BRIEF |
Using the records below, quote only the span that opens with the line containing "Click the logout arrow icon" and closes with the line containing "Screen dimensions: 322x181", exactly and inclusively.

DATA SUPPLIED |
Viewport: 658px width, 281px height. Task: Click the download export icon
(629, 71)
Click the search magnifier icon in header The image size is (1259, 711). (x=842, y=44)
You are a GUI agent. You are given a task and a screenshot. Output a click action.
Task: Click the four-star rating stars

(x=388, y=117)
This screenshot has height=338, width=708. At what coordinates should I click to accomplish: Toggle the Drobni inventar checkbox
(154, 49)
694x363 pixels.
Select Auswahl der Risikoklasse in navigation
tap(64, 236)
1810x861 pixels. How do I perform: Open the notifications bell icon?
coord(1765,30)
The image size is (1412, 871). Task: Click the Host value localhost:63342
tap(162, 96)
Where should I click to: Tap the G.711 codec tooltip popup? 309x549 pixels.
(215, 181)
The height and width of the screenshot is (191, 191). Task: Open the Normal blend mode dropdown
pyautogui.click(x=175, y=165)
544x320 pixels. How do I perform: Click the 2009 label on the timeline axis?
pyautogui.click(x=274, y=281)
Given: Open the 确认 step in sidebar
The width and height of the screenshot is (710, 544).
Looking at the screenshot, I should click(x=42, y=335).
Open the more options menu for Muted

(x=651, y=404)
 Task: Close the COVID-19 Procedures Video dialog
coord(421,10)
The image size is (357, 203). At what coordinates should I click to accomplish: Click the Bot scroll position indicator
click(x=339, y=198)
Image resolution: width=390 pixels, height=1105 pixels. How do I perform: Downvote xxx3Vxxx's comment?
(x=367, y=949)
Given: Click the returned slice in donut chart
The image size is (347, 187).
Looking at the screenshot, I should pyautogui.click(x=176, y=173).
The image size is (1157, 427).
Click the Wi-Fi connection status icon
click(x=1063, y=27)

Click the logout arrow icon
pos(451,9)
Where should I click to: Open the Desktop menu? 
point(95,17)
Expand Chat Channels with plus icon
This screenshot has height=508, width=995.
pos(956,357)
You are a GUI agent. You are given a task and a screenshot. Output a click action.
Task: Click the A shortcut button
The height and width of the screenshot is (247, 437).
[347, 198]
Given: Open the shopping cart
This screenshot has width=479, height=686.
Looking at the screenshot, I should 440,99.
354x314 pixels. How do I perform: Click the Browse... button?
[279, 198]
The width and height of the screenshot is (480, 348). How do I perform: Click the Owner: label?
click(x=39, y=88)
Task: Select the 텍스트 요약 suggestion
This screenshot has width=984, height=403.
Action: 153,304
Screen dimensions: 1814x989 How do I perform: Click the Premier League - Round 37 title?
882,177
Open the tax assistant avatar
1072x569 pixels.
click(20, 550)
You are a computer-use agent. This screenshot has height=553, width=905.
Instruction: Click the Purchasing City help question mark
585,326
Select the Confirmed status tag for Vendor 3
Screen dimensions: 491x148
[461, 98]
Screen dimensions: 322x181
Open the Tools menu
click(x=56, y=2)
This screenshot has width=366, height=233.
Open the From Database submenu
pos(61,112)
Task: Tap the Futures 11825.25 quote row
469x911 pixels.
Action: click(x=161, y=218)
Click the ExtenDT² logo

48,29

THE COMPLETED TASK |
Click the logout arrow icon
pos(451,9)
Where should I click to: Open the Desktop menu? 
point(95,17)
Expand Chat Channels with plus icon
This screenshot has height=508, width=995.
pos(956,357)
You are a GUI agent. You are given a task and a screenshot. Output a click action.
Task: Click the A shortcut button
The height and width of the screenshot is (247, 437).
[347, 198]
Given: Open the shopping cart
This screenshot has width=479, height=686.
Looking at the screenshot, I should 440,99.
354x314 pixels. How do I perform: Click the Browse... button?
[279, 198]
The width and height of the screenshot is (480, 348). How do I perform: Click the Owner: label?
click(x=39, y=88)
Task: Select the 텍스트 요약 suggestion
This screenshot has width=984, height=403.
Action: 153,304
Screen dimensions: 1814x989 How do I perform: Click the Premier League - Round 37 title?
882,177
Open the tax assistant avatar
1072x569 pixels.
click(20, 550)
You are a computer-use agent. This screenshot has height=553, width=905.
Instruction: Click the Purchasing City help question mark
585,326
Select the Confirmed status tag for Vendor 3
Screen dimensions: 491x148
[461, 98]
Screen dimensions: 322x181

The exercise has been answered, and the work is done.